■ **WHAT IS BEING ASKED**
Scan the records for the string "width"; copy each line where it occurs.

■ **RECORDS SUPPLIED**
....................
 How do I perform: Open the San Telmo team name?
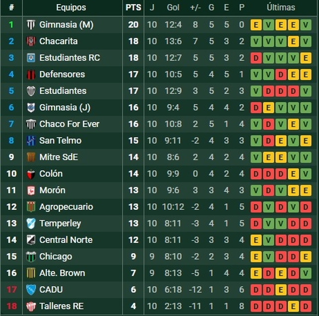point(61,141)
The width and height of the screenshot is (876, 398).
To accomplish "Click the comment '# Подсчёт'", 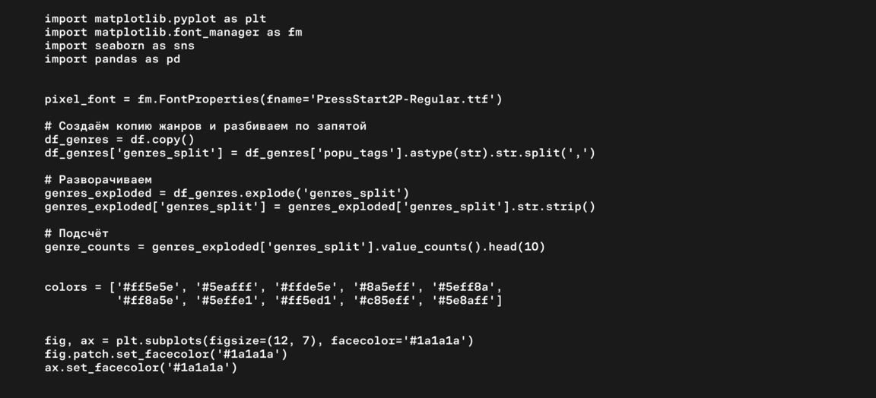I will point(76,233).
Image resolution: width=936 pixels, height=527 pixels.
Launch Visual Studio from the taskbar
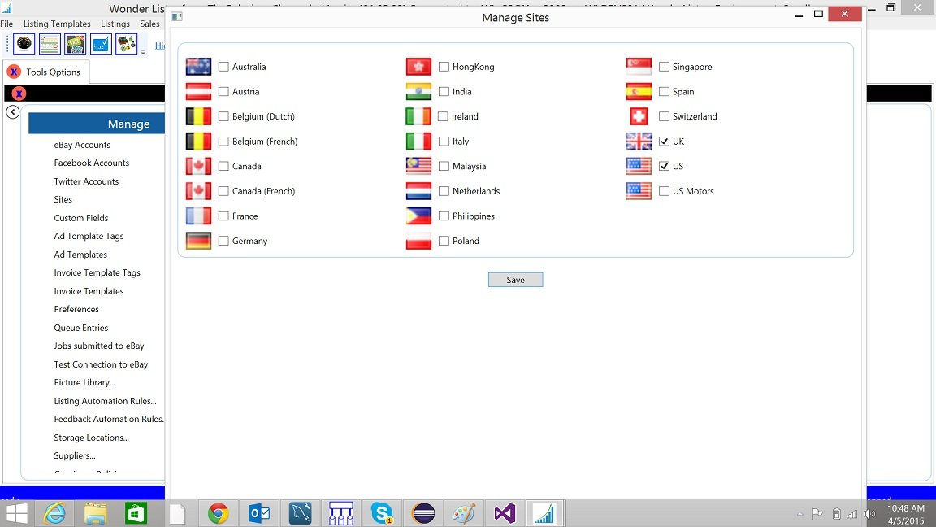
....................
■ **TASK SOLUTION**
The width and height of the screenshot is (876, 398).
Image resolution: width=936 pixels, height=527 pixels.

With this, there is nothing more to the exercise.